▶ _RECORDS FOR THIS EXERCISE_:
"""

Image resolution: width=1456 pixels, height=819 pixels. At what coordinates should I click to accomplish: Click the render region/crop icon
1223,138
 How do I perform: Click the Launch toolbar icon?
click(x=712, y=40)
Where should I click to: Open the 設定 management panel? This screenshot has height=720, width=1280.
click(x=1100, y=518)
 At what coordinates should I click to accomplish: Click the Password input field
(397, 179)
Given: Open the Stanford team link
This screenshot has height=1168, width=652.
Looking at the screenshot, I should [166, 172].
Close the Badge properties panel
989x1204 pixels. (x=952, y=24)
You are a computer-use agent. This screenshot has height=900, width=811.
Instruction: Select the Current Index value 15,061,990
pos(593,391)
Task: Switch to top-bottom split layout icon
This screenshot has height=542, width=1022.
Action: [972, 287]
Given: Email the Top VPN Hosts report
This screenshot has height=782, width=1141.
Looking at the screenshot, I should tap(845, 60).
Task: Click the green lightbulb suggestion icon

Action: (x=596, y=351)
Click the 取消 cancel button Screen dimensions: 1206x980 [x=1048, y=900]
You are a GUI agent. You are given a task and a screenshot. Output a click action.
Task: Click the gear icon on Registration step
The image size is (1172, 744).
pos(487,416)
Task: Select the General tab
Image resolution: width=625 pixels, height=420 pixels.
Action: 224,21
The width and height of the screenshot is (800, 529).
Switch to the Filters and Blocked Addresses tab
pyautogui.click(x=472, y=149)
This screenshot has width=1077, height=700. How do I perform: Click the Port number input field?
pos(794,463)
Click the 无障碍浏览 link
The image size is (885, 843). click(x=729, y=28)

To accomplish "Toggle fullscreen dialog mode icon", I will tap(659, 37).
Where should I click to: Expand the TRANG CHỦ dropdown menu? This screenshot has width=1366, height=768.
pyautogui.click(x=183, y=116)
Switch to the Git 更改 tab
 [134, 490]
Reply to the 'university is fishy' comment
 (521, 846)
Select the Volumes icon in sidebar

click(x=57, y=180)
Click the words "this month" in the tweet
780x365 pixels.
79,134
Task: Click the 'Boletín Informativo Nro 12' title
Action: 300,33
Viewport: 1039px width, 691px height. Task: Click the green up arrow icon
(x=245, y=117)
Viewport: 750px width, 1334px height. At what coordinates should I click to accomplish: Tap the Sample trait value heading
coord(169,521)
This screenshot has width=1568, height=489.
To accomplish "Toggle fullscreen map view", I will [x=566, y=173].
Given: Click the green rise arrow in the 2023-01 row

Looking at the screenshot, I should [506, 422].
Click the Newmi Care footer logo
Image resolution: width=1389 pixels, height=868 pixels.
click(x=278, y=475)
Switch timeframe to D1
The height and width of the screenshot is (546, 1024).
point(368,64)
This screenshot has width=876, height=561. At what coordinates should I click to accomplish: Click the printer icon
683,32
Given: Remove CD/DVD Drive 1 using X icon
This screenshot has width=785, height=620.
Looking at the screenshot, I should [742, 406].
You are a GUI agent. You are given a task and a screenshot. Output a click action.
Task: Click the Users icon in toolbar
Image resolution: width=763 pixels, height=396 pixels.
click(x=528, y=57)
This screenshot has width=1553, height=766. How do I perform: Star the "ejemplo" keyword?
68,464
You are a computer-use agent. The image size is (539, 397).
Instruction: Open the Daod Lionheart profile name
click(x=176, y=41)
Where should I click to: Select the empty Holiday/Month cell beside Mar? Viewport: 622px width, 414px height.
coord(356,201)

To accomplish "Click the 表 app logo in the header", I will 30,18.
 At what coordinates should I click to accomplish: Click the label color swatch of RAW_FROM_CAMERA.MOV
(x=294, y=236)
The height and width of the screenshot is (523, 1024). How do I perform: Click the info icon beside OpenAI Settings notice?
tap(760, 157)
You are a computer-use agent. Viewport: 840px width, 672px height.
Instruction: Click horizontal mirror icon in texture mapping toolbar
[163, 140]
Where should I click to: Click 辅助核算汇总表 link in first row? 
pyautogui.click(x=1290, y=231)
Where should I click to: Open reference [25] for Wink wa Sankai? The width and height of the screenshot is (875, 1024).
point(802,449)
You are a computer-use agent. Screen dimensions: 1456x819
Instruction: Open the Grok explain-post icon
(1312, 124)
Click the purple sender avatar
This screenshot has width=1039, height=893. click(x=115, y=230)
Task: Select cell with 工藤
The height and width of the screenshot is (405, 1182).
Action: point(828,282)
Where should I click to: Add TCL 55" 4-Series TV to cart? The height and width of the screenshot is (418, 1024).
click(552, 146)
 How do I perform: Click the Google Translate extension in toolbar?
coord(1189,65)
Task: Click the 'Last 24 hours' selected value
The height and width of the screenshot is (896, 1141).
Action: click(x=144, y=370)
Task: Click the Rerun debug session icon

"""

Return all lines in the data that include the word "fullscreen".

To accomplish "Toggle fullscreen dialog mode icon", I will tap(659, 37).
To accomplish "Toggle fullscreen map view", I will [x=566, y=173].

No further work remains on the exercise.